Study text:
There is no taxation silver bullet because America’s wealthy hire phalanxes of “wealth defense industry” attorneys and money managers with ample tax avoidance tools at their disposal. (See my book The Wealth Hoarders for more.)

The U.S. needs an “ecosystem” of tax reforms including patches to the income tax, a robust inheritance tax (to replace the porous estate tax), and meaningful oversight enforcement — so billionaires can’t wriggle their way past borders to avoid paying their fair share.

An essential cornerstone of reducing extreme wealth inequality is a federal annual wealth tax with severe penalties for billionaires that renounce their citizenship to avoid taxation. Two bold proposals have been introduced in the last few weeks that should be celebrated and supported.

Senator Bernie Sanders and Rep. Ro Khanna (D-CA) have introduced the “Make Billionaires Pay Their Fair Share Act” that would levy a 5 percent wealth tax on households with over $1 billion, mirroring the California billionaire tax initiative at the federal level. The tax would raise an estimated $4.4 trillion over ten years, though the conservative Tax Foundation estimates avoidance will reduce the revenue to closer to $3.3 trillion. The tax proposal invests 1 percent of revenue in strengthening enforcement and levies a 60 percent “exit tax” on billionaires renouncing their U.S. citizenship.

The bill includes a number of popular provisions including a $3,000 direct payment to every person earning less than $150,000 a year, in the first year (or $12,000 for a family of four). Other provisions include a reversal of Trump budget cuts to Medicaid, expanded health coverage, investments in affordable housing, and a minimum salary of $60,000 for all public school teachers.

Senator Elizabeth Warren has reintroduced an updated version of her 2021 “Ultra-Millionaire Tax”, with lead House sponsors Rep. Pramila Jayapal (D-WA) and Rep. Brendan Boyle (D-PA). This proposal would levy a 2 percent annual wealth tax on households and trusts valued at over $50 million. It would add an additional 1 percent annual surtax on wealth and trusts over $1 billion.

While Sanders-Khanna wealth tax would focus entirely on the estimated 950 U.S. billionaires, the Warren tax proposal would levy taxes on the wealthiest 260,000 households, excluding 99.85 percent of taxpayers. The Warren wealth tax would raise an estimated $6.2 trillion over ten years. As David Dayen writes in The American Prospect, “Inequality has boomed so much in the 2020s that a 2 percent wealth tax on multimillionaires initially introduced in 2021 would yield more than twice as much revenue today.”

The revamped Warren-Jayapal-Boyle proposal responds to the aggressive tax avoidance by the wealthy and their “wealth defense industry” enablers, which our disinvested oversight systems struggle to respond to. The legislators suggest levying taxes on wealth in trusts and assets held offshore, and modernizing the IRS to better catch evasion and track complex asset valuations of the ultra-rich. The proposal also includes a 40 percent “exit tax” on multi-millionaires and billionaires that renounce their U.S. citizenship.

While the revenue is not earmarked, the cosponsors of the legislation envision massive investments in affordable housing, universal childcare, expanded Medicare eligibility, and tuition-free community college.

Both these wealth tax proposals expand the national conversation and vision about what is possible if we tax oligarchic concentrations of wealth and power. They don’t seek to break up big fortunes as an end in and of itself — they directly outline the abundant opportunities and benefits Americans could reap from more revenue.

It’s almost certain that taxing wealth will be at the heart of 2028 presidential election discourse. The policy is incredibly popular across political parties and feels like common sense to hundreds of millions of people across the nation. Those who oppose new taxes should consider why they’re so out of step — and get on board fast.

Dataset excerpt:
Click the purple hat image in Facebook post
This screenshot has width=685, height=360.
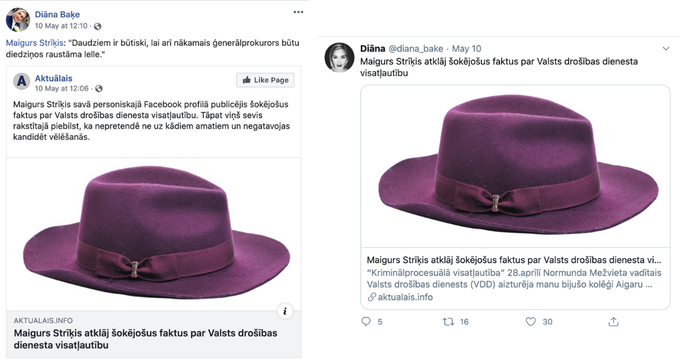(154, 234)
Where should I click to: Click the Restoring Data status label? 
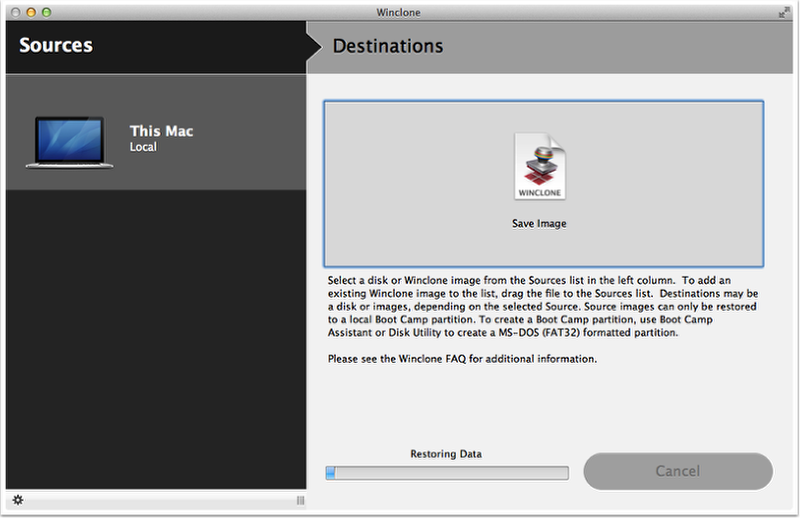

Questions:
1) According to the wealth tax text, what "exit tax" rate would the Sanders-Khanna bill levy on billionaires who renounce their U.S. citizenship?
2) Please reproduce the passage of the wealth tax text that opens with the words containing "An essential cornerstone" and closes with "renouncing their U.S. citizenship.".

Expected responses:
1) 60 percent

2)
An essential cornerstone of reducing extreme wealth inequality is a federal annual wealth tax with severe penalties for billionaires that renounce their citizenship to avoid taxation. Two bold proposals have been introduced in the last few weeks that should be celebrated and supported.

Senator Bernie Sanders and Rep. Ro Khanna (D-CA) have introduced the “Make Billionaires Pay Their Fair Share Act” that would levy a 5 percent wealth tax on households with over $1 billion, mirroring the California billionaire tax initiative at the federal level. The tax would raise an estimated $4.4 trillion over ten years, though the conservative Tax Foundation estimates avoidance will reduce the revenue to closer to $3.3 trillion. The tax proposal invests 1 percent of revenue in strengthening enforcement and levies a 60 percent “exit tax” on billionaires renouncing their U.S. citizenship.